Relationship Jokes - Marriage Jokes

Sex Therapy

A man visits a sex therapist for help because he and his wife don't climax at the same time. The therapist tells the man that he once had the same problem and solved it by keeping a gun underneath his pillow. When he would be about to come, he'd fire the gun and his wife would come, too. The man thanks the therapist and promises to try it. He comes back the next week, pale and distraught. "What's wrong?" asks the therapist. "Well," the man says, "I tried your technique. I placed a .45 underneath the pillow, and that night when I was 69'ing with my wife, I fired the gun just as I was about to come." "And?" "She sh*t on my face and bit my d**k off."

Anonymous

Dear Abby - Help in DC

Dear Abby,
My husband has a long record of money problems. He runs up huge credit-card bills and at the end of the month. If I try to pay them off, he shouts at me, saying I am stealing his money. He says pay the minimum and let our kids worry about the rest but already we can hardly keep up with the interest. Also he has been so arrogant and abusive toward our neighbors
that most of them no longer speak to us.
The few that do are an odd bunch, to whom he has been giving a lot of expensive gifts, running up our bills even more.

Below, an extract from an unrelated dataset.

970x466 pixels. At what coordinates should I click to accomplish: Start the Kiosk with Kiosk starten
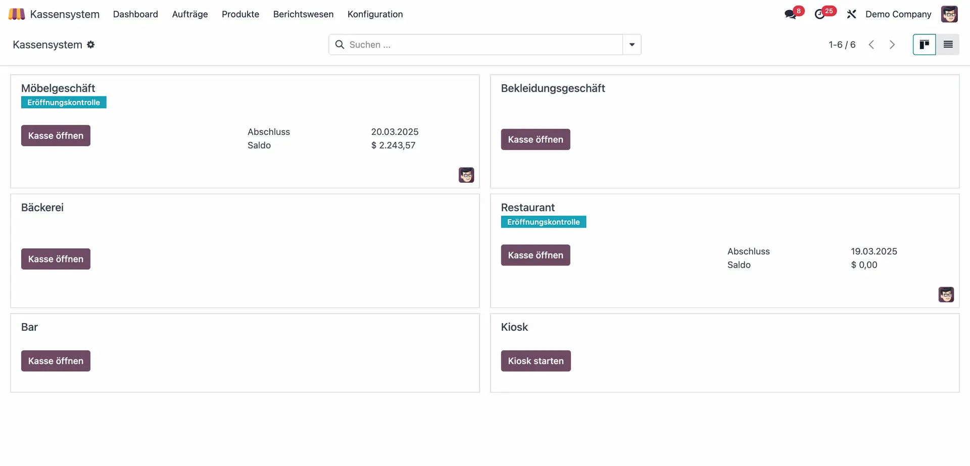pos(536,360)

Also, he has gotten religious. One week he hangs out with Catholics and the next with people who say the Pope is the Anti-Christ, and the next he's with Muslims.
Finally the last straw. He's demanding that before anyone can be in the same room with him, they must sign a loyalty oath. It's just so horribly creepy! Can you help?
Signed,
Lost in DC

Dear Lost:
Stop whining, Michelle. You get to live in the White House for free, travel the world, and have others pay for everything for you. You can divorce the jerk any time you want. The rest of us are stuck with the SOB for two more years!

Signed,
Abby

Anonymous

Honeymooners

One day, a man was fishing on a dock across from a hotel in the country, when another man came and sat down. By way of conversation, the man asked the other what he was doing there. "I'm on a honeymoon." "Oh. Shouldn't you be having sex with your wife?" "Well, I would be. But she has a yeast infection." "What about oral sex?" "Gingivitis." "Anal sex?" "Diarrhea." "Pardon my question, but why are you with her?" "Well, I like fishing. And she's got worms."